By coincidence or design, BAE Systems Australia has been lashed by recent public scrutiny of the Hunter Class frigate program, around speed and capability, before unveiling the new model and issuing a public statement from maritime managing director Craig Lockhart.

Navantia put forward its own designs for a Tasman Class corvette, Alpha 5000 combatant, F110 Class frigate and Flight III destroyer surface ships, while TKMS showcased the MEKO-A210 frigate which can support directed energy weapons, and Gibbs & Cox unveiled an Australian Light Frigate.

The most obvious void on the showroom floor this year is a lack of representation from Australian political leadership, who, coincidentally, are also the exact group which industry representatives are so desperately keen to hear from.

The defence industry has been promised one of the greatest shifts in Australia’s military since WWII after the release of the Defence Strategic Review earlier this year, and anxiety is palpable about the upcoming “Surface Fleet Review” scheduled to be released early next year and the continuing wait for defence contracts.

Shadow minister for defence Andrew Hastie, on 10 November, justifiably called out the lack of appearance of the federal government’s Minister for Defence Industry, Pat Conroy.

“The Indo Pacific 2023 International Maritime Exposition was held in Sydney this week. The biggest defence industry gathering in the Southern Hemisphere,” he said.

“Despite an abundance of cutting-edge intelligence, surveillance, and reconnaissance providers, no one could find Labor Defence Industry Minister Pat Conroy.

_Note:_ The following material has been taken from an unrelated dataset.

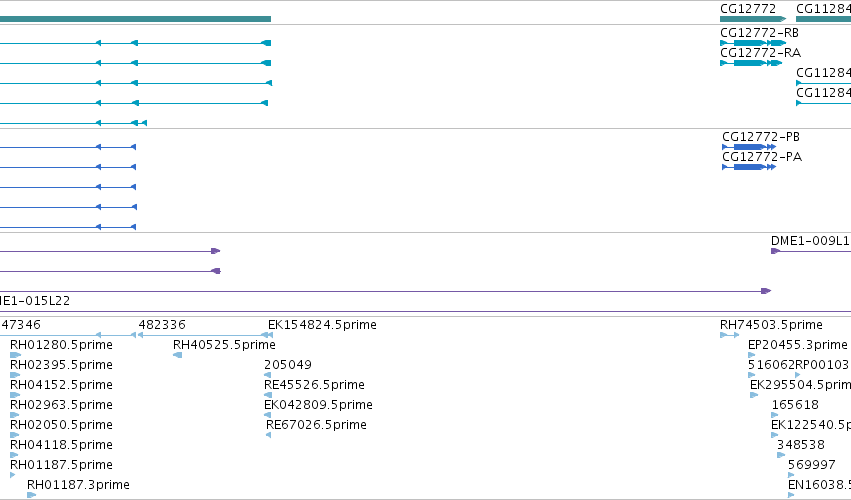The image size is (851, 500).
Task: Select the CG12772-PB protein glyph
Action: (749, 147)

“Where is the Defence Industry Minister? Does he care about Australia’s industrial base? Does he care about the hardworking small and medium businesses innovating to protect our country?

“Based on his frequent absences and inaccessibility, we think he has other priorities than building our sovereign defence industry.”

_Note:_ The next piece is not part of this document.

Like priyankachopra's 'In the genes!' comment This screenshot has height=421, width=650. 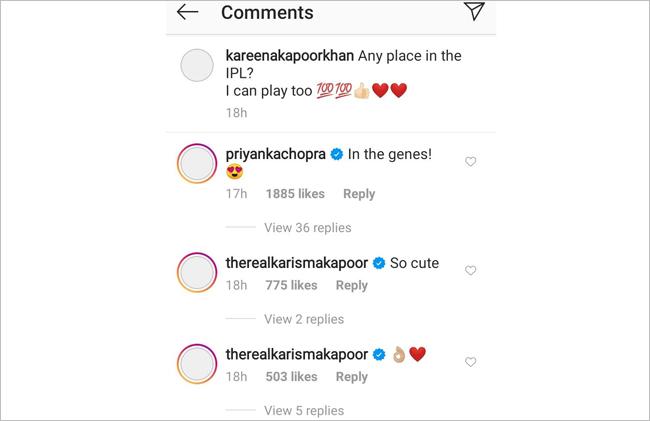point(471,161)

Conroy’s marked absence from Indo Pacific 2023 leaves many wondering if the Minister for Defence Industry is tied up with too many portfolios as Minister for International Development and the Pacific and the Federal Member for Shortland. It’s a bitter pill to swallow for businesses knowing that Australia’s largest maritime defence expo is a must attend for around 171 defence, industry, government, and academic delegations from 46 nations including 25 international chiefs of navy but doesn’t cut the mustard in the Minister for Defence Industry’s well laid out annual schedule.

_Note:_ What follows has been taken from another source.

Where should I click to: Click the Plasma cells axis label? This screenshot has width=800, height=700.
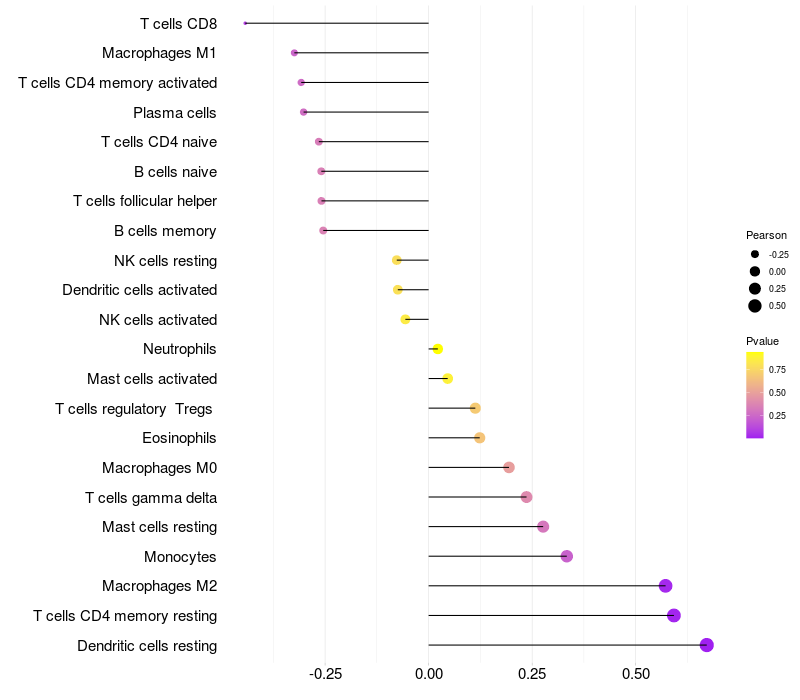pos(174,113)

“You would never get a concentration in Australia of navies as well as maritime users in one place – Indo Pacific brings all them together,” according to Sentinel Boats chief executive officer George McGuire, an Indo Pacific 2023 exhibitor.

“The benefit of being at Indo Pacific for us is the engagement with clients and other businesses.”

Atop the main hall there are more than 90 conferences, symposia, and presentations held in the ICC across the three days of the event.

There’s an unmistakable hum of upbeat conversation in the air as the briefing rooms are packed to the gills with attendees keen to educate themselves on the latest defence innovations and geopolitics.

There’s so much interest that some briefings are closed off entirely due to the overpopulated conditions and those unable to find standing room along the walls. Windows or doors are spilled outside of hearing distance into the level two corridors.

Royal Australian Navy Chief of Navy Vice Admiral Mark Hammond, AO, said the success of Indo Pacific 2023 is these meetings with industry and RAN.

“What I really like about Indo Pacific 2023 is the opportunity to talk to our industry partners, to introduce them to the men and women of the Royal Australian Navy, and to find opportunities to strengthen and enhance our Navy’s capability which ultimately means we’ve got a much stronger Navy and a much stronger nation,” he said.

After the mid-week rush, the last day of the conference is decidedly sombre, many travelling commercial representatives and international officials have already left by the previous afternoon on 9 November and there is no expectation left for a last-minute surprise contract, funding or findings announcement from the federal government.

Models are boxed up, stands are packed down, and the dust settles on a promising but perhaps ultimately unfulfilled Indo Pacific 2023.